12 April


Festivals: New York, Washington DC, London, Locarno, Brussels, Antwerp, Munich, Fribourg, Manosque, Paris, Nantes, La Rochelle, Pesaro, Helsinki, Ljubljana, Alexandria, Hong Kong and New Delhi among others.

Awards: International Film Critics Prize (FIPRESCI) for the Best Film – New Delhi,
 National Awards for Best Direction, Best Screenplay, Best Audiography and Best Malayalam Film.
Kerala State Awards for the Best Film, Best Direction, Best Cinemato-graphy, Best Audiography and Best Editing.

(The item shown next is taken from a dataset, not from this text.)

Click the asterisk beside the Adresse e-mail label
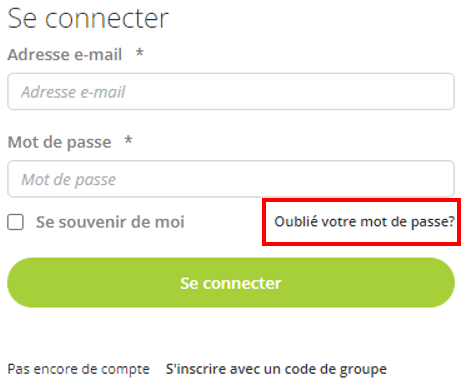Screen dimensions: 467x385 point(140,52)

A prospering tile factory is changing life and attitudes in a small town in Kerala. Mechanised production has brought industrial labour into headlong collision with the management. A prolonged strike results, with neither side yielding,

Sreedharan, a dedi­cated revolutionary and worker of the Communist Party, is the trade union leader at the factory. He has a charismatic hold on the town’s labourers.
Sreedharan is found badly beaten up one night by an old farmer. He begins to live in his house; the farmer’s widowed daughter becomes his mistress.
The proprietor of the  factory is killed—and Sree­dharan is prime suspect.  The police embark on a fierce round-up.  Sree­dharan and his comrades go underground.
Years pass. Sreedharan is believed to be dead. His comrades have returned in the light of a more liberal political environ­ment.

The party which Sree­dharan so selflessly sup­ported and served is no longer united in its ideo­logy or its leadership—Its rank and file is split. The binding factor between them is the memory of Sreedharan.
As if in answer to their prayers and wishes, Sree­dharan suddenly returns. His family, his followers at once turn to him for ‘ succour and strength,
But Sreedharan proves to be a bitter disappoint­ment. His presence now is an unsavoury one.  All the same, the memory of his hallowed past has a hold on people. Rival factions vie with each other to use his name.
Sreedharan is found one day beaten to death under mysterious circum­stances… He is instantly transformed into the hero he was in the old days.

Period and Background

In 1957 the Communist Party was voted into power in the State of Kerala, South India and it stayed the ruling Party for a short period. The year 1964 saw the Party split in two, the Communist Party of India (CPI) and the CPI (Marxist). Later, many ex­tremist splinter groups emerged.
The first part of the film is set in the decade ending in 1955. The second part begins from 1965.

The Director’s Statement

MY previous film, Elippathayam dealt with an individual trapped in a situation which was mostly the making of a society in transition. In Mukhamukham, the society itself is caught in a crisis.
There lives an idealist, . a revolutionary—not nec­essarily political—in every individual. But in the course of time, as a matter of common experience, this spirit either dies out or becomes dormant. The idea of this film was born out of my desire to search for this spirit. Hence the basically investigative character of its structure.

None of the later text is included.